Police brutalized reporters during the George Floyd protests. Not just a little. A lot. It was policy and it was egregious; something one would expect in a banana republic run by a tinpot dictator, not the home of the first amendment. But then the police, military and federal officers who flooded Washington D.C. in late May, early June, made the white house look like the fortified U.S. embassy in the Baghdad Green Zone, as several newspapers noted. Trump packed the city with soldiers – just like, well, a tinpot dictator in a banana republic. Washington D.C. did not in any way resemble the capital of the land of the free. But then in a country where almost a third of the population lacks freedom from want, this was fitting in a horrible way – like when a monster removes its mask.
Now the press were not the only people whose first amendment rights were violated. So were the protesters.’ When peaceful crowds were tear gassed so that Trump could pose for cameras for a few minutes at a church – the constitution was trampled. When police body slammed bystanders amicably watching the protests – their rights were trampled. When police in Buffalo, N.Y. shoved a 75-year-old man to the ground landing him in the hospital in serious condition – his constitutional rights were trampled. And when Atlanta police dragged two inoffensive college students out of their car, threw them to the ground and tased them – their rights were criminally violated. And on and on.
But what happened to the press stands out. It does so because Trump routinely vilifies the press. That is one of his signature rants. And the police take their cue from Trump – a demagogue who has little idea what’s in the constitution and cares less. The police are only too happy to act as his storm troopers, stomping on reporters. What happened to journalist Andrea Sahouri in Des Moines is instructive. According to U.S. Press Freedom Tracker, when police approached, Sahouri said, “I’m press. I’m press.’ An officer responded, ‘I didn’t ask,’ before spraying her twice in the face with pepper spray, the Register reported. Officers then handcuffed her using zip ties.” As of June 5, U.S. Press Freedom Tracker had recorded 34 police assaults on 43 journalists during the George Floyd protests.
What we had in the U.S. at the end of May was a national police riot. The police evidently decided they did not like the public and so they rioted, attacking peaceful protesters, pepper spraying people without regard for age or disability, shooting protesters in the face with rubber bullets, beating people up and generally behaving like barbarians. The head of the Philadelphia police union summed up their attitude when he called Black Lives Matter activists “a pack of rabid animals.”
Last year according to Politico, U.S. police murdered over 1000 citizens, compared to zero police murders in Japan and three in the U.K. American police have too much military hardware, are way too violent, enjoy the undeserved privilege of qualified immunity from lawsuits for their malfeasance and have far too little connection to the communities they supposedly serve. Calls have gone out for police to be defunded or scrapped before starting over with a new model. This is long overdue.
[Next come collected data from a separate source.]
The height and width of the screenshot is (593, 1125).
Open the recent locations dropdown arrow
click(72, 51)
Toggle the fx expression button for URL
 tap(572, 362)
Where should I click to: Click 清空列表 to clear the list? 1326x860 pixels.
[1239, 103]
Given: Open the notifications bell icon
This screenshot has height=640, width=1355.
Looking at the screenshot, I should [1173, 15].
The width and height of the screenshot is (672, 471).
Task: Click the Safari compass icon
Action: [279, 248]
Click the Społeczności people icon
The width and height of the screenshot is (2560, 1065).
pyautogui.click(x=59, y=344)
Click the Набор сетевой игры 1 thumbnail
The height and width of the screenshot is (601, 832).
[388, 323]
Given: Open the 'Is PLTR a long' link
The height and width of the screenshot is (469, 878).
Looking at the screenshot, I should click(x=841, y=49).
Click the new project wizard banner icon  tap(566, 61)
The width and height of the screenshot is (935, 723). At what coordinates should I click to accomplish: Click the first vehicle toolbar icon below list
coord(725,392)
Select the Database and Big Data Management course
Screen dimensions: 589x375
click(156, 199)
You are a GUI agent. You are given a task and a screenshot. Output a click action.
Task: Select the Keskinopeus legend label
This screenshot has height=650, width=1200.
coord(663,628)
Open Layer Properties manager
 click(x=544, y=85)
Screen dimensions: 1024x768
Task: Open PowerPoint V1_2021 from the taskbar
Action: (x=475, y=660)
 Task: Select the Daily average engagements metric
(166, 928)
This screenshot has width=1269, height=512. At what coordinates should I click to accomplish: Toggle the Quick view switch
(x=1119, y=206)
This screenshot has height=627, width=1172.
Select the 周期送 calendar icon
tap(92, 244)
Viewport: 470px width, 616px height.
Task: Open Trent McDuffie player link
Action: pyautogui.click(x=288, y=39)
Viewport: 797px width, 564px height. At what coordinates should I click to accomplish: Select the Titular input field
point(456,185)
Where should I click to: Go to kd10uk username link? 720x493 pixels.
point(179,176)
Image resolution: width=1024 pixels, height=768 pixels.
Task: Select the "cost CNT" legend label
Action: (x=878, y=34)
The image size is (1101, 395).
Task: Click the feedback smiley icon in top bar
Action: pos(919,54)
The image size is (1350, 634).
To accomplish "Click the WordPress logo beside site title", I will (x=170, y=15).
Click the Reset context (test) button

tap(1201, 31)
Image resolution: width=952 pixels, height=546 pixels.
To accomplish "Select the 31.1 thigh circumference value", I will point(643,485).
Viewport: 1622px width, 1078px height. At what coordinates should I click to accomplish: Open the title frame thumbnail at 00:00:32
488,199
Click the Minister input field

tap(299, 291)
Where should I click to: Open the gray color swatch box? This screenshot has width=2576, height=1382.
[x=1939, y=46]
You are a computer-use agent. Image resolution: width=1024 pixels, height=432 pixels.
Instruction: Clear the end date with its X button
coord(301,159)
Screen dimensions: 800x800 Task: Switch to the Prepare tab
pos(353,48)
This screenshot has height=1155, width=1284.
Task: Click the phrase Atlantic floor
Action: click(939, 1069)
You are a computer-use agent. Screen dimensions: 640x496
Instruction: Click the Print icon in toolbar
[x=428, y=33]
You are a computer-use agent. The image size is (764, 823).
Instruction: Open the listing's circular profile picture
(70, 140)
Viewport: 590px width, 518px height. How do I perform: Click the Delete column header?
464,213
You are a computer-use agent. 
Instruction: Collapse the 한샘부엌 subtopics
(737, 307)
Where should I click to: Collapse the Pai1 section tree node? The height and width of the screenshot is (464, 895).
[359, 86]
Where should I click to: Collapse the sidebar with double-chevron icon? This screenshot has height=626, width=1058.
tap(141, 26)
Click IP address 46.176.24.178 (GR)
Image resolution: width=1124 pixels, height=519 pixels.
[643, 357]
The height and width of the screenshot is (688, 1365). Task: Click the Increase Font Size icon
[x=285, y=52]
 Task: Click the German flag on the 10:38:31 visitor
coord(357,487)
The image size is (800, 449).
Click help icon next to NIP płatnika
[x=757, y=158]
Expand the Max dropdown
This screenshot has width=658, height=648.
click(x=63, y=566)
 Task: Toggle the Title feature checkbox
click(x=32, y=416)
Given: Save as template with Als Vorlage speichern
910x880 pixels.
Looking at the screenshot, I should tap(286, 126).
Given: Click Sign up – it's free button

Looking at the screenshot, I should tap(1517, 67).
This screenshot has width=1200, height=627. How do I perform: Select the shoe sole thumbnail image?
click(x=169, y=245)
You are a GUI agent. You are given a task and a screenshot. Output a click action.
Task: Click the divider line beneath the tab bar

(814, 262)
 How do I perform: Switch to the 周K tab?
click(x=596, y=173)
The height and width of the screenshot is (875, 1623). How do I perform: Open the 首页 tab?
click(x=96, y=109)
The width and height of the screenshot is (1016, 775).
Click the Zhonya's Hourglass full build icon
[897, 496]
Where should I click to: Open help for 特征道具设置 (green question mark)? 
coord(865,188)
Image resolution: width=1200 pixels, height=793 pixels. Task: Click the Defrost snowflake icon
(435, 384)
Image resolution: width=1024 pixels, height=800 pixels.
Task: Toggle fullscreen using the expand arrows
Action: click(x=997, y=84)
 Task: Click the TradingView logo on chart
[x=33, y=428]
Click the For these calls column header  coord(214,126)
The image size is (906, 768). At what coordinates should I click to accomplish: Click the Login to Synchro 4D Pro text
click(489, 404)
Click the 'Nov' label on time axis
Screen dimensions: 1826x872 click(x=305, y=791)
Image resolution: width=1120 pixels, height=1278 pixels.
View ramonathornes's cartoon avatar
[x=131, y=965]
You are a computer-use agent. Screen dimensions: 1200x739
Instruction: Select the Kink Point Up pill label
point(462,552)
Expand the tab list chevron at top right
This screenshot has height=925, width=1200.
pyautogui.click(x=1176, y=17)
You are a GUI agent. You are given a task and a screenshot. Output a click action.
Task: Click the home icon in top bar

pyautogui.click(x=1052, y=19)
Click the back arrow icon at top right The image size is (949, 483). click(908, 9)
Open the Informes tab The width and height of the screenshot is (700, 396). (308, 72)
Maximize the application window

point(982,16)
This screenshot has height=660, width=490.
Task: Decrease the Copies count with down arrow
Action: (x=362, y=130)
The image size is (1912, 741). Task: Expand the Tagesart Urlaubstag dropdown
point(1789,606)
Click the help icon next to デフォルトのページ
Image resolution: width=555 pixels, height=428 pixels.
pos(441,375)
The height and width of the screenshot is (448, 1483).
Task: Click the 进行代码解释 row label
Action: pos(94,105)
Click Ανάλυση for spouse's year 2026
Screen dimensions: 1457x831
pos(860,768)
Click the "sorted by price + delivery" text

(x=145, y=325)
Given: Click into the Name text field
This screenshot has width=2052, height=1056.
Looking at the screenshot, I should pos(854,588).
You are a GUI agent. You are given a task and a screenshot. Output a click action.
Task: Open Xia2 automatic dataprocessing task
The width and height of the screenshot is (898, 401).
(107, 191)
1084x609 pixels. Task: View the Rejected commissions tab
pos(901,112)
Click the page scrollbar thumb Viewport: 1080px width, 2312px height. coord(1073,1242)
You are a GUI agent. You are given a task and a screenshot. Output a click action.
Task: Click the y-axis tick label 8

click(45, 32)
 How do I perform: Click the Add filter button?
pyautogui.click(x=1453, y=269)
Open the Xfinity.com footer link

Philadelphia police threatened a sick-out over an officer being disciplined. Good. Let them stay home. Philadelphia is better off without them. The same goes for Buffalo, where dozens of police resigned from the crowd control unit in protest over police suspensions for shoving the elderly man to the pavement, seriously injuring him. Police have protested like this before, in New York during the Eric Garner uproar, with interesting results: when police don’t show up for work, crime decreases.
Reactionary, politically powerful police unions make things worse. Other unions urging the AFL-CIO to expel the police union are correct to do so. Also prosecutors have an outsized and often malign influence. One of Joe Biden’s vice presidential contenders, Amy Klobuchar, was a Minnesota prosecutor, who declined to charge Derek Chauvin for killing a Native American man. Had she charged him and had he received a long sentence – two big ifs – he would have been in prison and thus not have murdered George Floyd. Interestingly two other top Biden vp contenders, Kamala Harris and Gretchen Whitmer, are former prosecutors. Who knows what police brutality and drug war skeletons lurk in their closets?
But what about the looting, Molotov cocktails, arson, destroyed vehicles and scattered acts of violence that preceded the police riot? Perpetrated by peaceful protesters? Doubtful. And definitely not an excuse for police mayhem. The cops were all too eager to let loose on nonviolent protesters – and maybe that has more to do with public shaming caused by massive protest against police murder. It also has to do with the fact that in Minneapolis, people burnt a police station to the ground. That shocked the police and the powers that be. Some say it is what spurred the arrest of the officers who killed Floyd. Could be. But image of that station on fire made the police go ballistic. Their victims were, as so often, not the violent but the peaceable. This is a routine and infuriating irony of American policing, one not lost on those rebelling.
If the police in the U.S. stopped humiliating and killing citizens and stopped acting like an occupying army in urban neighborhoods, maybe public rage would not have exploded. All the cops had to do was start acting civilized. Now is too late for many of them, as they may find themselves out of their jobs.